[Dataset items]
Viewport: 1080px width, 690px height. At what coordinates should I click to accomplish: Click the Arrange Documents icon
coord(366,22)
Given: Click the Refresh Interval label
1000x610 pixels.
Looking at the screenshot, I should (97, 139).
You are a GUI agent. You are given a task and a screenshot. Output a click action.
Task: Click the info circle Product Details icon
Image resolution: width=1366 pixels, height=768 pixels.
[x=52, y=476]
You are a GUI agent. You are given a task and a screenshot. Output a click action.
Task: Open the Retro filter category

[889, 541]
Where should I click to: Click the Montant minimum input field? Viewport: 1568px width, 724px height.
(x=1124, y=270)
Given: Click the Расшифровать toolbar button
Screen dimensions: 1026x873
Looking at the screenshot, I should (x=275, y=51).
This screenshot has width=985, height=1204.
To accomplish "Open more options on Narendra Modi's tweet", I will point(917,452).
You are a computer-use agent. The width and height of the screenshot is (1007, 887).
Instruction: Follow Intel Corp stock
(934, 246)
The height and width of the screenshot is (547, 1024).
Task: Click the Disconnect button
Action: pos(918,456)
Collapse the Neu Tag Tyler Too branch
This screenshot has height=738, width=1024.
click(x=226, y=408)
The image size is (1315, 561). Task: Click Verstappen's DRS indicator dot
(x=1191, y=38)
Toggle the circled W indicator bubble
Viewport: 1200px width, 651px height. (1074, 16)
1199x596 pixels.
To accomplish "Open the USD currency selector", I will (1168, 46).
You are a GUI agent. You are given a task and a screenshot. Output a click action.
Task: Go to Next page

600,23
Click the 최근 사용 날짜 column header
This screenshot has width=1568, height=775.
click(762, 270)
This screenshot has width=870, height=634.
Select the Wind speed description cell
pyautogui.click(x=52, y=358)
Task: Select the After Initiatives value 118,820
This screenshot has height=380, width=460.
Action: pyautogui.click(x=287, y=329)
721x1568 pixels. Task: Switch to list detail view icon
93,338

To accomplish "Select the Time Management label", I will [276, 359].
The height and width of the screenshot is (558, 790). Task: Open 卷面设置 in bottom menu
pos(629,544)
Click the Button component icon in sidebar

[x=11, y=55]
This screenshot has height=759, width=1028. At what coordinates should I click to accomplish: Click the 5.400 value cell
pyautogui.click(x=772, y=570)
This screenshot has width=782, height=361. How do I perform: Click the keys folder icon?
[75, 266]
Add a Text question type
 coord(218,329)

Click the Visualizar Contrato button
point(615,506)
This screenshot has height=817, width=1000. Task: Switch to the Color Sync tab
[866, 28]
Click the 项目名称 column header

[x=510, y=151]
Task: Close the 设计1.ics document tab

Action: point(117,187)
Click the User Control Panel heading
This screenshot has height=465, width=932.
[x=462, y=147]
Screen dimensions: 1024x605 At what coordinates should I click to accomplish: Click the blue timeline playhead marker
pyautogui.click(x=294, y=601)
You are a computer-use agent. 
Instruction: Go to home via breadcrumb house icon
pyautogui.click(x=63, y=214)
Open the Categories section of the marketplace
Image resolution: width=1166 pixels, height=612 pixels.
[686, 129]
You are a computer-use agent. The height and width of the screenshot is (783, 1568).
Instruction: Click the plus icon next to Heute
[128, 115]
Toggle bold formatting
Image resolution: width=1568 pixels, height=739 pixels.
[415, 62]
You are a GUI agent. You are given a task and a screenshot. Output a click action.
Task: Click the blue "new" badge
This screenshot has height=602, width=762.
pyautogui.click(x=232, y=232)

*WORK ITEM:*
Reproduce each entry word for word.

*ANSWER TO THIS TASK:*
Viewport: 1080px width, 690px height. At what coordinates should I click to accomplish: Click the Arrange Documents icon
coord(366,22)
Given: Click the Refresh Interval label
1000x610 pixels.
Looking at the screenshot, I should (97, 139).
You are a GUI agent. You are given a task and a screenshot. Output a click action.
Task: Click the info circle Product Details icon
Image resolution: width=1366 pixels, height=768 pixels.
[x=52, y=476]
You are a GUI agent. You are given a task and a screenshot. Output a click action.
Task: Open the Retro filter category

[889, 541]
Where should I click to: Click the Montant minimum input field? Viewport: 1568px width, 724px height.
(x=1124, y=270)
Given: Click the Расшифровать toolbar button
Screen dimensions: 1026x873
Looking at the screenshot, I should (x=275, y=51).
This screenshot has width=985, height=1204.
To accomplish "Open more options on Narendra Modi's tweet", I will point(917,452).
You are a computer-use agent. The width and height of the screenshot is (1007, 887).
Instruction: Follow Intel Corp stock
(934, 246)
The height and width of the screenshot is (547, 1024).
Task: Click the Disconnect button
Action: pos(918,456)
Collapse the Neu Tag Tyler Too branch
This screenshot has height=738, width=1024.
click(x=226, y=408)
The image size is (1315, 561). Task: Click Verstappen's DRS indicator dot
(x=1191, y=38)
Toggle the circled W indicator bubble
Viewport: 1200px width, 651px height. (1074, 16)
1199x596 pixels.
To accomplish "Open the USD currency selector", I will (1168, 46).
You are a GUI agent. You are given a task and a screenshot. Output a click action.
Task: Go to Next page

600,23
Click the 최근 사용 날짜 column header
This screenshot has width=1568, height=775.
click(762, 270)
This screenshot has width=870, height=634.
Select the Wind speed description cell
pyautogui.click(x=52, y=358)
Task: Select the After Initiatives value 118,820
This screenshot has height=380, width=460.
Action: pyautogui.click(x=287, y=329)
721x1568 pixels. Task: Switch to list detail view icon
93,338

To accomplish "Select the Time Management label", I will [276, 359].
The height and width of the screenshot is (558, 790). Task: Open 卷面设置 in bottom menu
pos(629,544)
Click the Button component icon in sidebar

[x=11, y=55]
This screenshot has height=759, width=1028. At what coordinates should I click to accomplish: Click the 5.400 value cell
pyautogui.click(x=772, y=570)
This screenshot has width=782, height=361. How do I perform: Click the keys folder icon?
[75, 266]
Add a Text question type
 coord(218,329)

Click the Visualizar Contrato button
point(615,506)
This screenshot has height=817, width=1000. Task: Switch to the Color Sync tab
[866, 28]
Click the 项目名称 column header

[x=510, y=151]
Task: Close the 设计1.ics document tab

Action: point(117,187)
Click the User Control Panel heading
This screenshot has height=465, width=932.
[x=462, y=147]
Screen dimensions: 1024x605 At what coordinates should I click to accomplish: Click the blue timeline playhead marker
pyautogui.click(x=294, y=601)
You are a computer-use agent. 
Instruction: Go to home via breadcrumb house icon
pyautogui.click(x=63, y=214)
Open the Categories section of the marketplace
Image resolution: width=1166 pixels, height=612 pixels.
[686, 129]
You are a computer-use agent. The height and width of the screenshot is (783, 1568).
Instruction: Click the plus icon next to Heute
[128, 115]
Toggle bold formatting
Image resolution: width=1568 pixels, height=739 pixels.
[415, 62]
You are a GUI agent. You are given a task and a screenshot. Output a click action.
Task: Click the blue "new" badge
This screenshot has height=602, width=762.
pyautogui.click(x=232, y=232)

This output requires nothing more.